When ${\mu}_{s}=0.4$, ${\mu}_{m}=0.25$, ${v}_{m}=0.5$, $\gamma =1$ and the initial conditions are $X=0$, $\dot{X}=0$, the phase diagrams under different damping coefficients are shown in Figure 7. Changing the Stribeck friction model as Coulomb friction model, the phase diagrams under different damping coefficients are shown in Figure 8. Likewise, when the friction model is linear friction model ($\mu =-{\mu}_{s}\mathrm{s}\mathrm{g}\mathrm{n}{v}_{r}+3({\mu}_{s}-{\mu}_{m}){v}_{r}/{v}_{m}$), the phase diagrams under different damping coefficients are shown in Figure 9.

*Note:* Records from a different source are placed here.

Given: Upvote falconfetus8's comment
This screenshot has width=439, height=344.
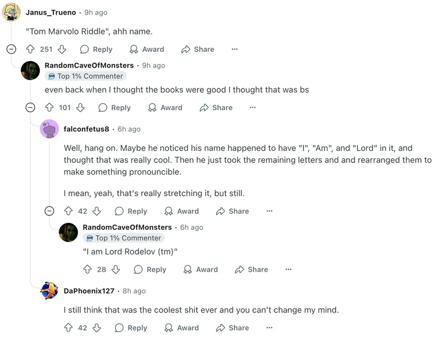Looking at the screenshot, I should (69, 211).
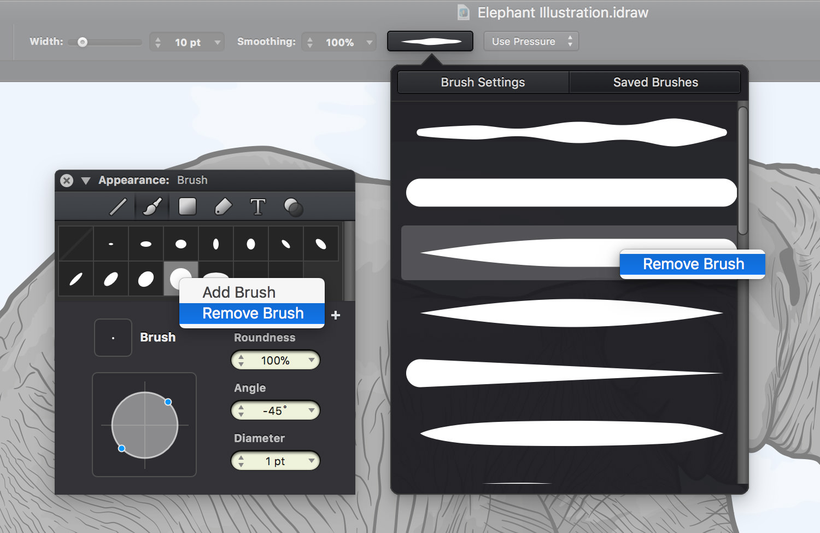Select the Text T icon
This screenshot has width=820, height=533.
[x=258, y=207]
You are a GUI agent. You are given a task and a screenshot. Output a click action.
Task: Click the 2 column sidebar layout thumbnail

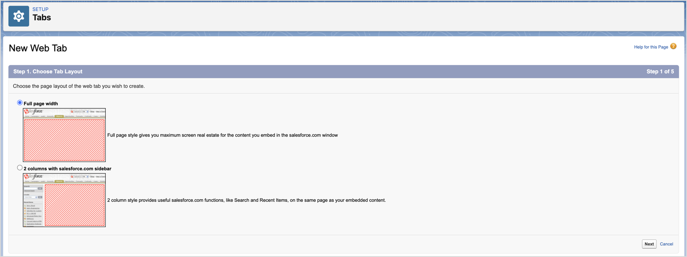[x=64, y=200]
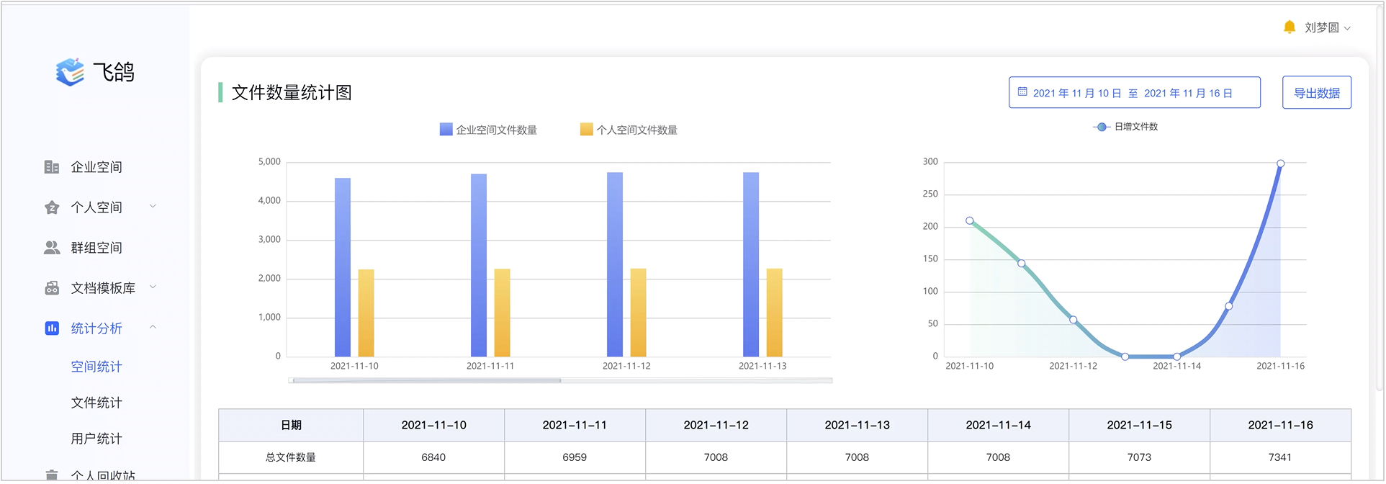Click the calendar icon in date range
This screenshot has height=484, width=1386.
point(1022,92)
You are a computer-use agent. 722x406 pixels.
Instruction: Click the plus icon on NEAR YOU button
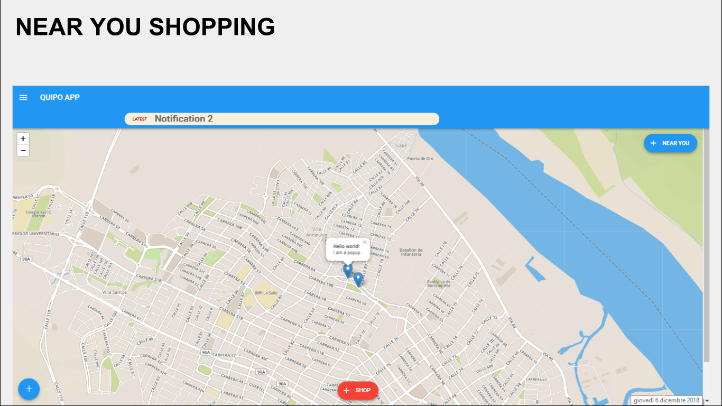[653, 143]
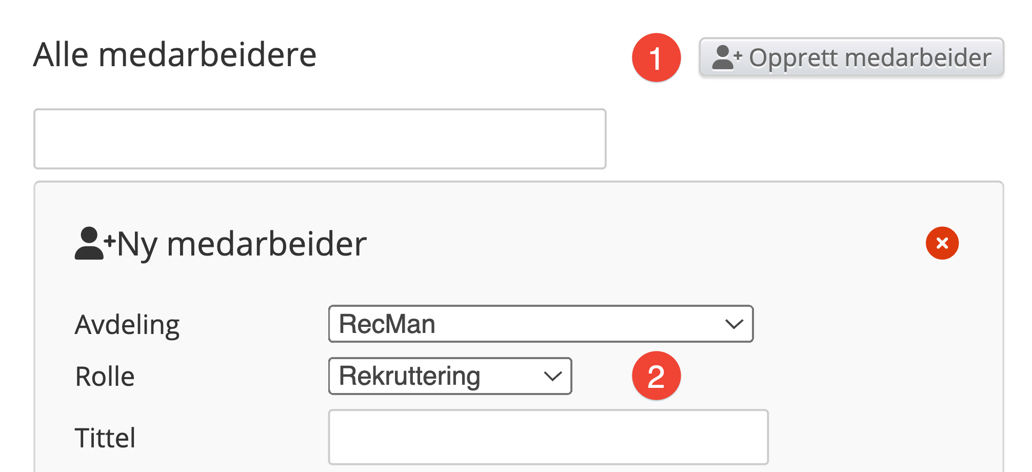Click the Opprett medarbeider button
The image size is (1032, 472).
point(851,57)
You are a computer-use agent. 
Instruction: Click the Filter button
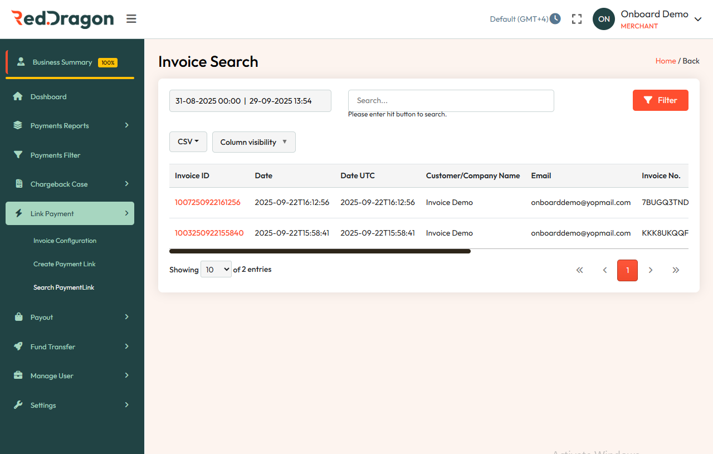coord(660,100)
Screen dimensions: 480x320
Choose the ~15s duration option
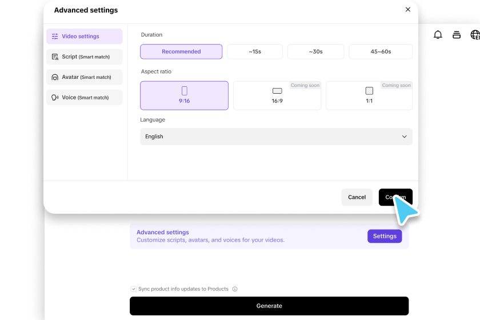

Fig. 7. The phase diagrams under different damping coefficients
a)$\beta =0.01$
b)$\beta =0.5$
c)$\beta =0.5$
Fig. 8. The phase diagrams under different damping coefficients
a)$\beta =0$
b)$\beta =0.2$
c)$\beta =0.8$
Fig. 9. The phase diagrams under different damping coefficients
a)$\beta =0$
b)$\beta =0.2$
c)$\beta =0.8$
From the Figure 7, the proportion of viscous stage decreased with the increase of damping. When the damping is great to a certain degree, the viscous stage disappears and the system begins stable pure slip motion. Continuing increase of the damping to the critical value, the system will be stable at the equilibrium point. So increasing damping to a certain extent can inhibit the self-excited vibration and improve the stability of the system. Comparing the Figure 8 with Figure 9, when the friction model is linear friction model where the relationship between friction and speed is with negative slope, self-induced vibration occurs in the system. And the proportion of viscous stage decreased with the increase of damping. The results show that negative friction-speed slope is the main cause of self-induced vibration.
3.4. Numerical simulation under different transmission stiffness
Transmission stiffness has important influence on the whole motion. Based on the stability theoretical analysis above, transmission stiffness has the function of improving the stability of system. When ${\mu}_{s}=0.4\text{,}$${\mu}_{m}=0.25\text{,}$${v}_{m}=0.5\text{,}$$\gamma =1\text{,}$$\beta =0.01\text{,}$${v}_{0}=0.2$ and the initial conditions are $X=0\text{,}$$\dot{X}=0\text{,}$ the phase diagrams under different transmission stiffnesses are shown in Figure 10.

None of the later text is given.